Different impact of recovery annealing and thermal pressure treatments on the microstructure and mechanical properties of rejuvenated Cu64Zr36 metallic glasses: A molecular dynamics study

The interpenetrating connection of icosahedra network (ICOIN) was termed as structural skeleton, which could quantify the strength and ductility of MGs. The impact of different rejuvenation methods on medium-range order (MRO) alterations was rarely studied. This work employed molecular dynamics simulations to examine the difference in MRO evolution of metallic glasses treated by recovery annealing and thermal-pressure treatment during uniaxial tension.
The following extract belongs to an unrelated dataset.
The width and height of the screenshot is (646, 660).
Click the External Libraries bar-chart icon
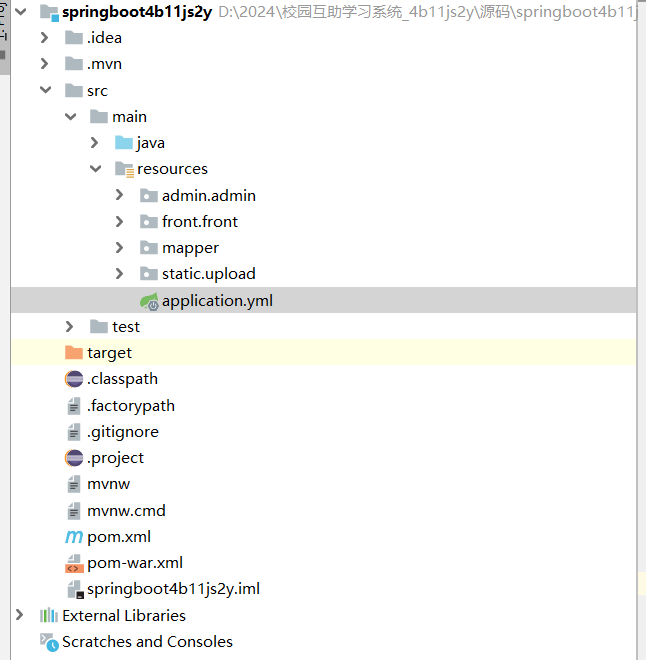click(48, 616)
All of the specimens obtain enhanced ductility due to improved potential energy. During tension, ICOI of all rejuvenated specimens exhibits an increased destruction rate and a decreased transformation rate. However, there are some converse characteristics in the specimens under different rejuvenation methods. The rejuvenated specimens treated by recovery annealing exhibit increased free volume and decreased ICOIN density. After thermal-pressure treatment, the rejuvenated specimens demonstrated decreased free volume and enhanced ICOIN density. During tension, the enhancement of icosahedral free volume in specimens treated by thermal pressure largely decreased the ICOIN density, thereby increasing the ductility. After tension, the rejuvenated specimens under high pressure have a significant reduction in ICOIN density compared to those under recovery annealing. The significance of this work is to accurately regulate the ICOIN density of rejuvenated specimens.